Yang passes to Google, swerving past a bamboozled Microsoft. Google slams the ball into the net. Yahoo’s shareholders watch from the sidelines in horror.
Having knocked back Microsoft’s $33 per share cash and stock offer, Jerry Yang has concluded a separate deal to outsource part of Yahoo’s paid search business to Google. In purely strategic terms, the Chief Yahoo’s move makes sense. In accepting that Google’s lead in paid search is too wide to close and instead leveraging Yahoo’s strong brand to cash in on Google’s technology, a partnership, in theory, frees the company to focus elsewhere.
The problem is the timing. A year ago, Yahoo’s stock traded at $27, without any takeover premium and no sense of desperation surrounding the management. Sanford Bernstein estimates that a full outsourcing deal with Google – not just the partial North American one just announced – could have added $9 to Yahoo’s share price. Now, aware that Microsoft will stoke antitrust concerns, Yahoo must plump for a limited version with no synergies, since it must preserve its inhouse search capabilities to maintain the impression that it remains a decent competitor to Google. Bernstein estimates this deal could add $3 to Yahoo’s share price, languishing currently at $22.

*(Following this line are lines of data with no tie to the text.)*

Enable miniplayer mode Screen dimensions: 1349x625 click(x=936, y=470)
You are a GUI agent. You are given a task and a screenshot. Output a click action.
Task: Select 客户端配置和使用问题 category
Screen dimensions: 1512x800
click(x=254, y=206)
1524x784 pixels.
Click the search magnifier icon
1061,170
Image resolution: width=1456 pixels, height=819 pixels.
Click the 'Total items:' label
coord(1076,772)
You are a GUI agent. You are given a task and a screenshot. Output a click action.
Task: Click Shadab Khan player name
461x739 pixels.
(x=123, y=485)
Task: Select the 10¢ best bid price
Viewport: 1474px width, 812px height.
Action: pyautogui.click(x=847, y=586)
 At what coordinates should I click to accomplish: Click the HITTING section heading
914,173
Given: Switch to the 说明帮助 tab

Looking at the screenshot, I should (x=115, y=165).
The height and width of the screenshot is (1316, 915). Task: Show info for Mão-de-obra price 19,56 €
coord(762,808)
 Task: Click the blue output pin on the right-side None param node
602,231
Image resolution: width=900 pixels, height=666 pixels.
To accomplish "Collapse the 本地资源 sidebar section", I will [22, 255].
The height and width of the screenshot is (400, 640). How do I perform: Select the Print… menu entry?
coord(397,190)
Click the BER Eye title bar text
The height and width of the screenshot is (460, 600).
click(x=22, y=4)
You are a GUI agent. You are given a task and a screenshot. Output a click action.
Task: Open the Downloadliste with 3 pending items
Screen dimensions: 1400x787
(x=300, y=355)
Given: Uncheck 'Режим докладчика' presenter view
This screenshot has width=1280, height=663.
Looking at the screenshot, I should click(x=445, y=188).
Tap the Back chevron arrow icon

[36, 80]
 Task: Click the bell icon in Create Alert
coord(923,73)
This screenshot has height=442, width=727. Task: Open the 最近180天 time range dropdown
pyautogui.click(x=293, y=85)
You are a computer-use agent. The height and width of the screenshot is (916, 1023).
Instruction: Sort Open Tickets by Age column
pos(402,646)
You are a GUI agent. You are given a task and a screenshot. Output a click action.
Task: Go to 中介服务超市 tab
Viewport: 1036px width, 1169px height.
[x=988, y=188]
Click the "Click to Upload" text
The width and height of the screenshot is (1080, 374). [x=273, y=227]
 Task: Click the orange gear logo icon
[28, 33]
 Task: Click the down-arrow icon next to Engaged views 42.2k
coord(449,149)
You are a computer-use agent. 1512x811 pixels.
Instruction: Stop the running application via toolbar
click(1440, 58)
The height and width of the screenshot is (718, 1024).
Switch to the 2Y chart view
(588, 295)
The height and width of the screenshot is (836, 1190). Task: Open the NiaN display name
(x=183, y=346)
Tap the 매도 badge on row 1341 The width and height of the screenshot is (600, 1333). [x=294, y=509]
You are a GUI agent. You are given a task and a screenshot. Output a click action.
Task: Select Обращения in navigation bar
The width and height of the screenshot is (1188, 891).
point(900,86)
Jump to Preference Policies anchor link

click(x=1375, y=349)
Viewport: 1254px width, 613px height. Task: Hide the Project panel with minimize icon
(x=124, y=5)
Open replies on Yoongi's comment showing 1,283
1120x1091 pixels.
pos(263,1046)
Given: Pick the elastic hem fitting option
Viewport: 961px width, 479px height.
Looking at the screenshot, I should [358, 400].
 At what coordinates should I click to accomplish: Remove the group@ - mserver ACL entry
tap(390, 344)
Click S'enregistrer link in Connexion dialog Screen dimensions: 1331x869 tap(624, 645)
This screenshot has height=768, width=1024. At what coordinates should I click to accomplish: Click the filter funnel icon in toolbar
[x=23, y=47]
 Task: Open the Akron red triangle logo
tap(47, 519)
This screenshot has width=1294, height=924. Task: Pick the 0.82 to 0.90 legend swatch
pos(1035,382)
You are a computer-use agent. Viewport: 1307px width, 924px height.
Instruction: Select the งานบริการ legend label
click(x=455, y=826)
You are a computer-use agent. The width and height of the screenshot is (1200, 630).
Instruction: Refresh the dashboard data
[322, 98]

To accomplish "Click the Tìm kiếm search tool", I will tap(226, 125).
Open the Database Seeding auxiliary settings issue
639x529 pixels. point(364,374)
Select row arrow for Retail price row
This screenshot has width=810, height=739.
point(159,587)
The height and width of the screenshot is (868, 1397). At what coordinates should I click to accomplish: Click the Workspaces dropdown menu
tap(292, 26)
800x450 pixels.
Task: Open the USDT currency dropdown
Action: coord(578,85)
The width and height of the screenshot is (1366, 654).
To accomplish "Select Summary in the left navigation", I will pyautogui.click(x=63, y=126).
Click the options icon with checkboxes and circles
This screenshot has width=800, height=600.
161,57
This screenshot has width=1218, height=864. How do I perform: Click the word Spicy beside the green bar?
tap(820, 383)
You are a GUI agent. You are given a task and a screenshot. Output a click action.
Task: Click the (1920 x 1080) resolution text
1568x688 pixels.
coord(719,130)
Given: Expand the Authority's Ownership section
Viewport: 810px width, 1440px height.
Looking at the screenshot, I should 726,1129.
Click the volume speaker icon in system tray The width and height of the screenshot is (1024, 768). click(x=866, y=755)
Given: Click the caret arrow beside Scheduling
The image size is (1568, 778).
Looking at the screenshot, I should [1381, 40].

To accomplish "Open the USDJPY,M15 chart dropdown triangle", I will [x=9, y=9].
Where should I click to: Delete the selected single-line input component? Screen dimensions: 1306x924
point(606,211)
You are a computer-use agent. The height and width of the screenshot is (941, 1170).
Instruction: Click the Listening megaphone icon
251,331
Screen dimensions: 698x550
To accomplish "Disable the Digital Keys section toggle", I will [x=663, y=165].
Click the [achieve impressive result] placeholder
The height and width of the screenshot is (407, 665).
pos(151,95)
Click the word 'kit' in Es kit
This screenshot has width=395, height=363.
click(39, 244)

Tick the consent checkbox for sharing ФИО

One saving grace is that, for all its professed indifference, Microsoft still needs Yahoo. At $33 per share, and assuming it was still offering half in cash, Microsoft was prepared to put almost $23bn of cash into Yahoo’s shareholders’ pockets. Conceivably, it could now revert to its original $31 bid – one reason why its own shares rose 3 per cent on Friday. If Microsoft raised the cash component to two-thirds – only marginally gearing its balance sheet – the added certainty of more cash in hand should tempt Yahoo’s shareholders. With Carl Icahn still on the field, Mr Yang may still be forced into extra time.